Chinatown’s No. 1 Game
On city streets all around North America, you’ll find athletes playing a game with a net and a ball. No, it’s not basketball, and although this dynamic, aggressive, and attention-grabbing game looks a lot like its sibling sport volleyball, 9-man has more than enough of its own history, culture, and rules to distinguish itself from the six-person game.
Immigrants from Toisan, China, began playing this volleyball-like game in the 1930s to find release and create a place of community. These men would string up a piece of rope across the street or in a parking lot and make a ball out of a tied up towel, and they would spend the days they had off from their grueling restaurant and laundry jobs playing the game that came to be known as 9-man, which is still played in Chinatowns all over North America.
Ursula Liang—a sports journalist, filmmaker, and longtime volleyball player—first encountered 9-man when someone invited her to play in one of the women’s six-person volleyball tournaments often played alongside men’s 9-man competitions.
“As a volleyball player, I was curious about the game because it’s very different,” Liang explained. “It’s very dynamic.”
In 9-man, the ball-handling rules are much less strict than in traditional volleyball. The net is lower, the court larger, jump serving is not allowed, and if the ball is passed into the net, an extra contact is earned. When blocking, players cannot penetrate the plane of the net—referred to as “piking.” And, of course, there are nine players per side.
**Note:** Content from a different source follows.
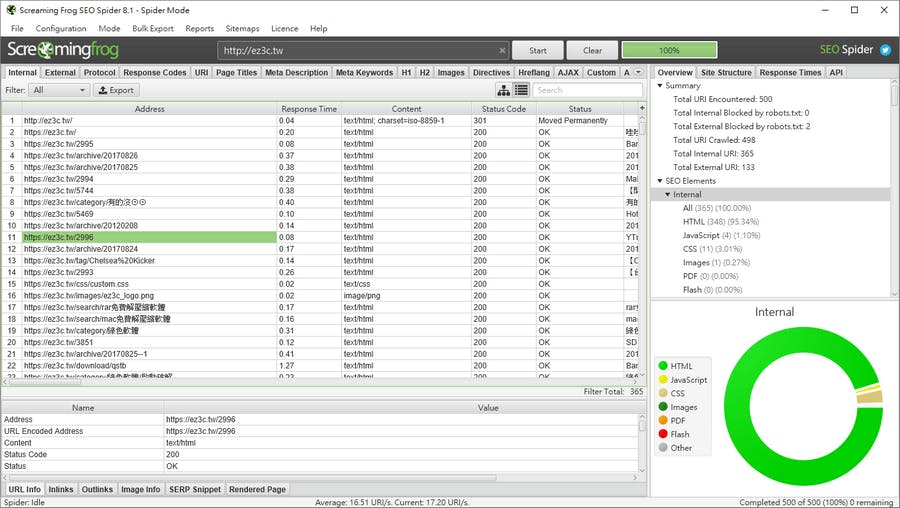
Task: Switch to the Response Codes tab
Action: pyautogui.click(x=155, y=72)
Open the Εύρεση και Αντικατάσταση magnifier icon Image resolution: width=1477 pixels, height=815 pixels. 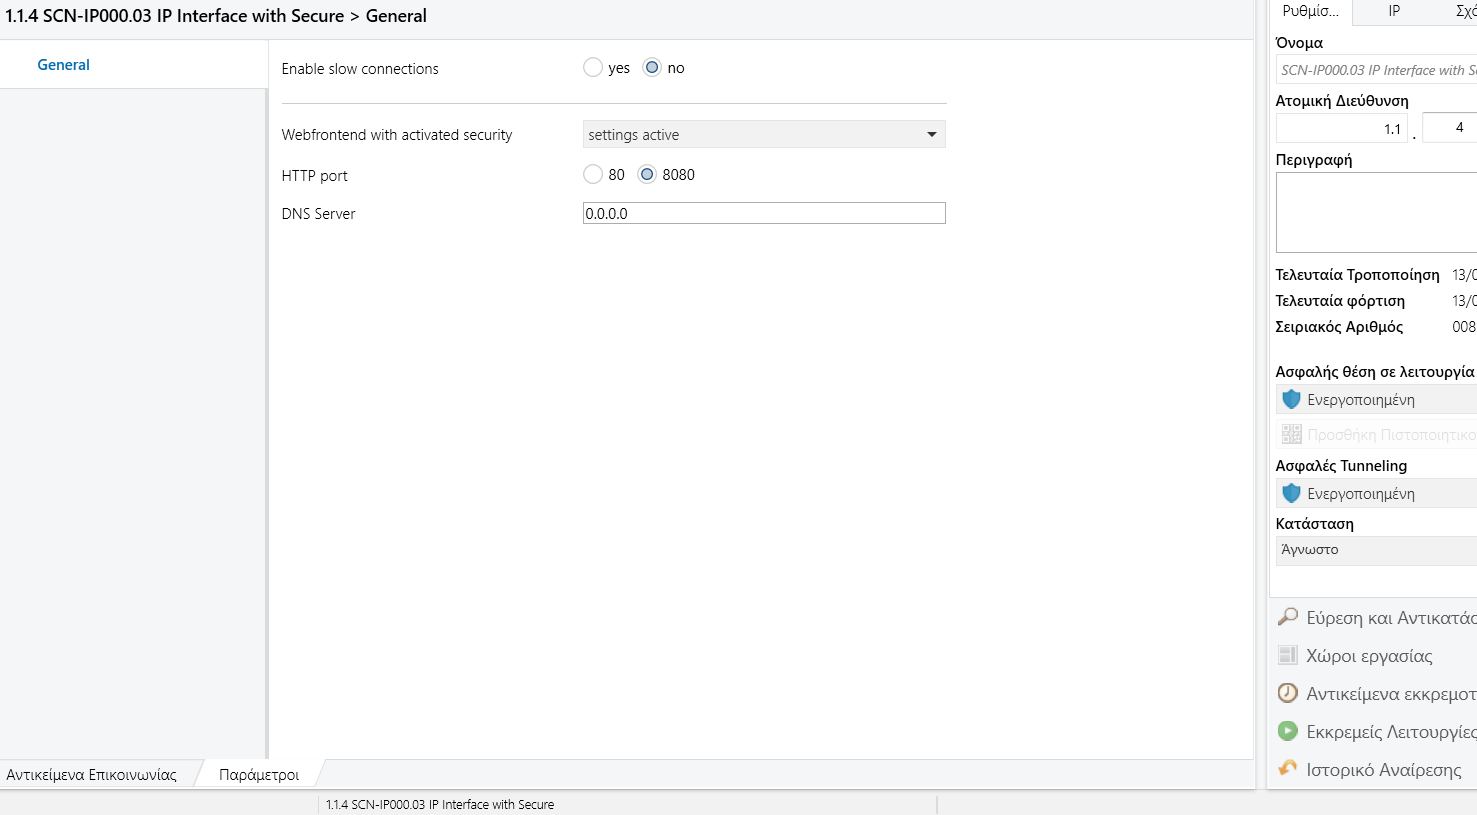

“You sort of describe [9-man] as a sport that looks like volleyball, but it’s faster and a little bit more chaotic,” said Liang. “Things are happening in a different rhythm, and the rules are a little kooky.”
You can see the full Volleyballmag.com article at: http://volleyballmag.com/articles/43780-chinatown-s-no-1-game
Rio 2016 Update
Cameroon will make their first ever Olympic appearance in Rio 2016, following their 3-2 (25-14, 25-27, 21-25, 25-23, 15-7) upset of Egypt in the African Women’s Olympic Qualification Tournament at Palais des Sports.
The Cameroonian scoring tandem of Nana Tchoudjang and Stephanie Fotoso reigned over Egyptian scorers Aya El Sham and Nana Meawad. Tchoudjang recorded 21 points, then Fotoso added 19 points to lead Cameroon to their 3-2 triumph. El Shami topped all scorers, then Nada Meawad added 15 markers on a losing effort for Egypt.
Meanwhile, Kenya seized the bronze medal after a straight-set (25-19, 25-21, 26-24) encounter with Algeria.
Hosts Cameroon earned the right to represent Africa in the Rio 2016 Olympic Games, while Egypt and Kenya will have to compete again at the World Olympic Qualification Tournament to be played between May 14 and June 5 at a venue to be confirmed.